41 In my opinion, the Nominal Defendant can legitimately say that read as a whole but with particular regard to the sentence I most recently quoted, his Honour came to this conclusion because not satisfied that the Nominal Defendant had established a conspiracy by the opponents to perpetrate a fraud. It follows, in my opinion, that the judgments and orders in favour of the opponents must be set aside.
42 Mr Hoeben relied upon the passage which I have quoted from the judgment of Dixon J in Briginshaw v Briginshaw to submit that his Honour’s expressions of doubt should be treated as representing a conclusion by the trial Judge that the opponents had not made out their case on the probabilities and that, accordingly, this Court should substitute a judgment in each proceeding for the Nominal Defendant. However, I do not think that this approach can be taken.

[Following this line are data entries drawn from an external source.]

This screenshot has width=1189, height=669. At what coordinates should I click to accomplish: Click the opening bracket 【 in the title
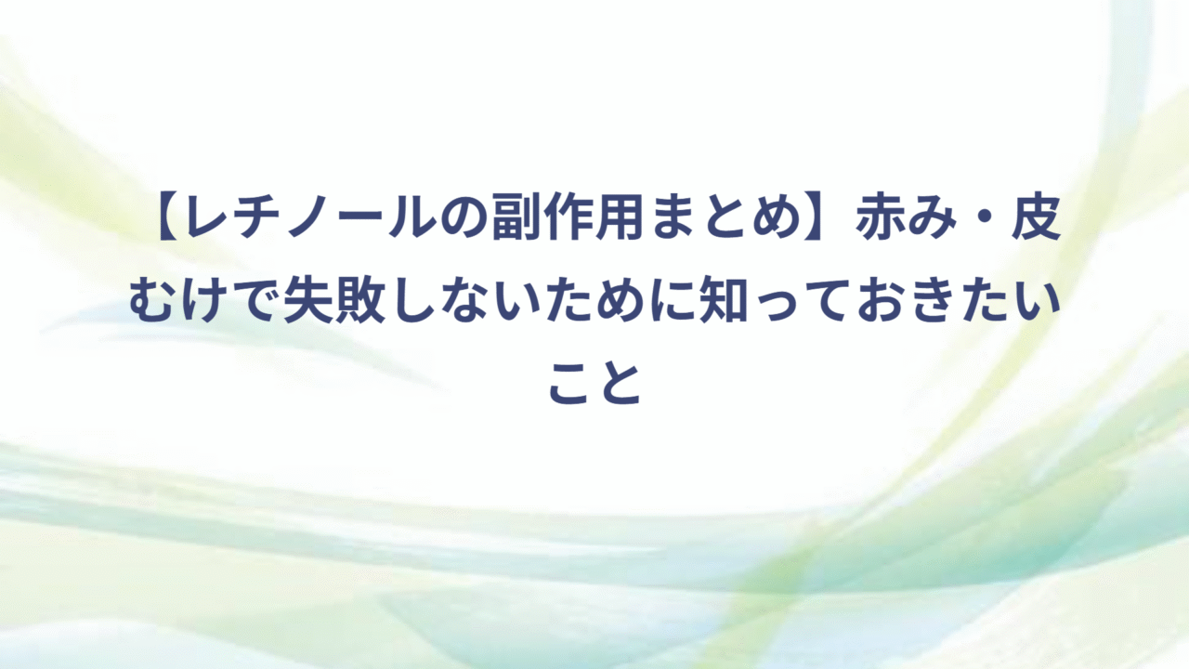point(168,217)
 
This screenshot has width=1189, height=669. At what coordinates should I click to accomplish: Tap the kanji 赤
point(880,217)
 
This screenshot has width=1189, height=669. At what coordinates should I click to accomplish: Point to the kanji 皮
point(1036,217)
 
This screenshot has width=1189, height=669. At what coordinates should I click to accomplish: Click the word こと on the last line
point(595,385)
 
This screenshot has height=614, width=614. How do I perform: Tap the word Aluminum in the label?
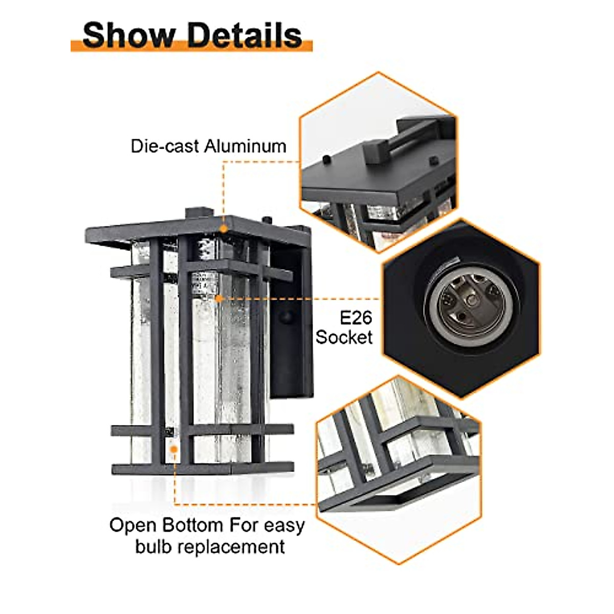pyautogui.click(x=245, y=146)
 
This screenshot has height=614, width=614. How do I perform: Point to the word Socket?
pyautogui.click(x=344, y=337)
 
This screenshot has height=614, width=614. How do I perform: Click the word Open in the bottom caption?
pyautogui.click(x=134, y=525)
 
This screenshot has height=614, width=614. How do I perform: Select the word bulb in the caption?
pyautogui.click(x=152, y=546)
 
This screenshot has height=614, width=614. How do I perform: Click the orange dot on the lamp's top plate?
pyautogui.click(x=223, y=228)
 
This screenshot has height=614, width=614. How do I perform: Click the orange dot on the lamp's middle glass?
pyautogui.click(x=218, y=298)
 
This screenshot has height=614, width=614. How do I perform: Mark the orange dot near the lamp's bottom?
pyautogui.click(x=174, y=449)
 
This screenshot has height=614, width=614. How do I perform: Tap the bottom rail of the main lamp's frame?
pyautogui.click(x=203, y=468)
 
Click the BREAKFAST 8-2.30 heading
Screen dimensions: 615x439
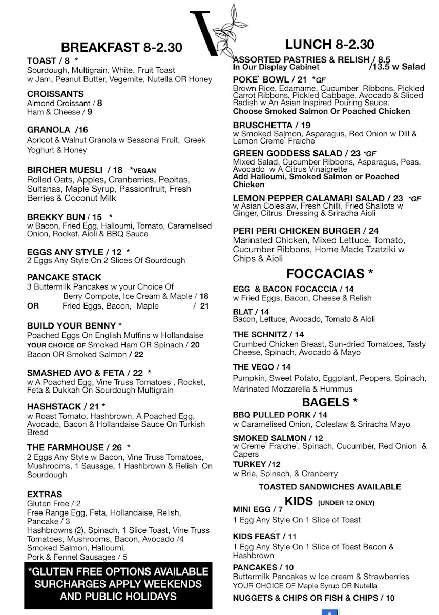[121, 48]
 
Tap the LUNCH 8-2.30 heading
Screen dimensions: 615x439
[329, 44]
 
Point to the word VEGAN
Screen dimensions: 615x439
[143, 170]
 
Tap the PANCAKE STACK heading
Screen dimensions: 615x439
[64, 277]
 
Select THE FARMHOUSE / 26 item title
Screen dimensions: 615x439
[74, 447]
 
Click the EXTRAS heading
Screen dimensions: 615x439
[45, 494]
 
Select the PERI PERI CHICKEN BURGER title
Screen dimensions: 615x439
[306, 231]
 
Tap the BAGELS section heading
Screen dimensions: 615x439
[329, 402]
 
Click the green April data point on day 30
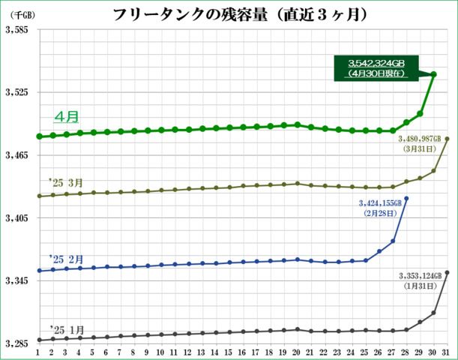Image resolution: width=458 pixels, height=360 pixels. (434, 74)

43 In my opinion, and with due respect, it is not clear from the reasons for judgment that Judge Phegan correctly addressed the question of whether on the balance of probabilities the opponents had made out their case. As I have said, there is an absence of crucial findings. That being so it seems to me inevitable that the verdicts and judgments for the opponents should be set aside and there should be a new trial but limited to liability; Pt 51 r23 (2) of the Supreme Court Rules 1970. If on the new trial the opponents succeed on liability the findings on damages will remain undisturbed.
44 I propose the following orders:45 BEAZLEY JA: I agree with Sheller JA.
1. Leave to the claimants to appeal from the judgments and orders of Judge Phegan on 12 March 1999;
2. Appeals allowed;
3. Set aside the verdicts and judgments for the opponents;
4. Remit the proceedings to the District Court for a new trial limited to liability;
5. Costs of the first trial to be in the discretion of the Judge hearing the new trial;
6. Opponents and respondents to pay the claimant and appellant’s costs of the applications for leave to appeal and of the appeal but to have certificates under the Suitors Fund Act 1951 if so qualified.